When a user gives an LLM an input, the result could be a short or long answer, he said. Accordingly, token-based pricing makes it difficult for organizations to determine the actual cost of running an application until it is in production, he added.

Vamsi Duvvuri, Americas technology, media and entertainment, and telecommunications AI leader at consultancy EY, cited cost uncertainty as one of the takeaways from the first wave of generative AI projects.

"Companies are still struggling with managing and predicting costs around GenAI," he observed.

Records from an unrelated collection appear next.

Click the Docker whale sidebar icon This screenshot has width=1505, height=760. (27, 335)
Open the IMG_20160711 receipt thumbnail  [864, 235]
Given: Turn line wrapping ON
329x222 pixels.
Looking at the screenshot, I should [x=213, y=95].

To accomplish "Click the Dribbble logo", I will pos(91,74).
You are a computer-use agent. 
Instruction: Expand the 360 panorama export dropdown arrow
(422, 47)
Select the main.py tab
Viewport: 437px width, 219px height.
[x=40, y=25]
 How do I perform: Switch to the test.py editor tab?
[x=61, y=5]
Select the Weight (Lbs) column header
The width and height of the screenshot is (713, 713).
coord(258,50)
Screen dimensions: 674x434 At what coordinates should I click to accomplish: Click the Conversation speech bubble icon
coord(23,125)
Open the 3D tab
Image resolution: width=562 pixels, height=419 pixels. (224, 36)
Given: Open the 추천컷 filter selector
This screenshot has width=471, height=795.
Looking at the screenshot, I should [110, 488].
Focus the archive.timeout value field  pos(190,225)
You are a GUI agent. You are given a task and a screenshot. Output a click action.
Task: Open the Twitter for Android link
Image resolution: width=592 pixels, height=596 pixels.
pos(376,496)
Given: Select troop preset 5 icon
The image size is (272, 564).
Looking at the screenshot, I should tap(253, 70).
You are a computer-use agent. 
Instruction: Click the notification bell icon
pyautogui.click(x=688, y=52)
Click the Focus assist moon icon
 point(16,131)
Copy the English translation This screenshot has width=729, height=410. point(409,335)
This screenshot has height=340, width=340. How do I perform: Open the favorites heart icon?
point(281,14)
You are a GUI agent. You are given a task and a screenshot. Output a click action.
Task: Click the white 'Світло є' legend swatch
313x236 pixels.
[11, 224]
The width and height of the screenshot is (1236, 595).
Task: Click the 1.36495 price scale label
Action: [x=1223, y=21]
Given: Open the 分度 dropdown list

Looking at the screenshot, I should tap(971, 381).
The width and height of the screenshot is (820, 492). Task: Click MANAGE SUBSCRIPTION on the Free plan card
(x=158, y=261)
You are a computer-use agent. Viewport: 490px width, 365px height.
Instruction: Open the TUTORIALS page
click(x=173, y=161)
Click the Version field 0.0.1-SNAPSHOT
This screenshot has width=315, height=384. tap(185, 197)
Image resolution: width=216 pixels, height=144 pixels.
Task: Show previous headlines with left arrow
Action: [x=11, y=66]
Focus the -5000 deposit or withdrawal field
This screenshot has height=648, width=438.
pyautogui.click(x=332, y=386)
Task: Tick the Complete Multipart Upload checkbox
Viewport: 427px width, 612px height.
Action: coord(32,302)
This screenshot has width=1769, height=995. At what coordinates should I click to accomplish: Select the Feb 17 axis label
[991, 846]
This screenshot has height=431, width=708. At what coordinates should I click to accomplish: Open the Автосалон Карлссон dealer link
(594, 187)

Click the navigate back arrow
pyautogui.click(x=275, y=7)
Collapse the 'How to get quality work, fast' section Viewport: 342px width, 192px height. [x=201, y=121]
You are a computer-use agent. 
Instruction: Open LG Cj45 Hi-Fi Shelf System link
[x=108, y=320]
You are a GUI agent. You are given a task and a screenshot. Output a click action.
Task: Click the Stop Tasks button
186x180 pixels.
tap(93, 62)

Duvvuri said most of the current cost models don't deliver economies of scale within pay-as-you-go scenarios. PAYG is the approach many businesses take when they start using generative AI, he added.

One positive cost development: The price of generative AI models such as ChatGPT 4o or Claude 3.5 has declined recently due to competitive pricing and efficient architectures, Duvvuri said. Technology adopters, however, should still focus on controlling GenAI expenses.

"Enterprises must do the hard work of optimizing the unit cost of work done by AI models," Duvvuri said.

That task for IT leaders is scaling an AI system's underlying technical and functional patterns, he noted. Technical patterns include retrieval-augmented generation and multimodel chaining. RAG is used to boost the accuracy of LLMs, while model chaining aims to improve the quality of model output. Functional patterns include summarization/classification, translation and composition, Duvvuri said.

Technical choices early on in a generative AI deployment can dramatically influence cost and ROI. Cost variance might range from 10x to 20x with GenAI, compared with 1x to 5x with digital transformation, Baig noted.

"I personally have been a very strong believer in the power of great technical choices," he said. "A very strong business case, making the right decisions technologically and from a business model standpoint -- that can drive huge swings in your cost. So, the big decisions upfront really matter."

John Moore is a writer for TechTarget Editorial covering the CIO role, economic trends and the IT services industry.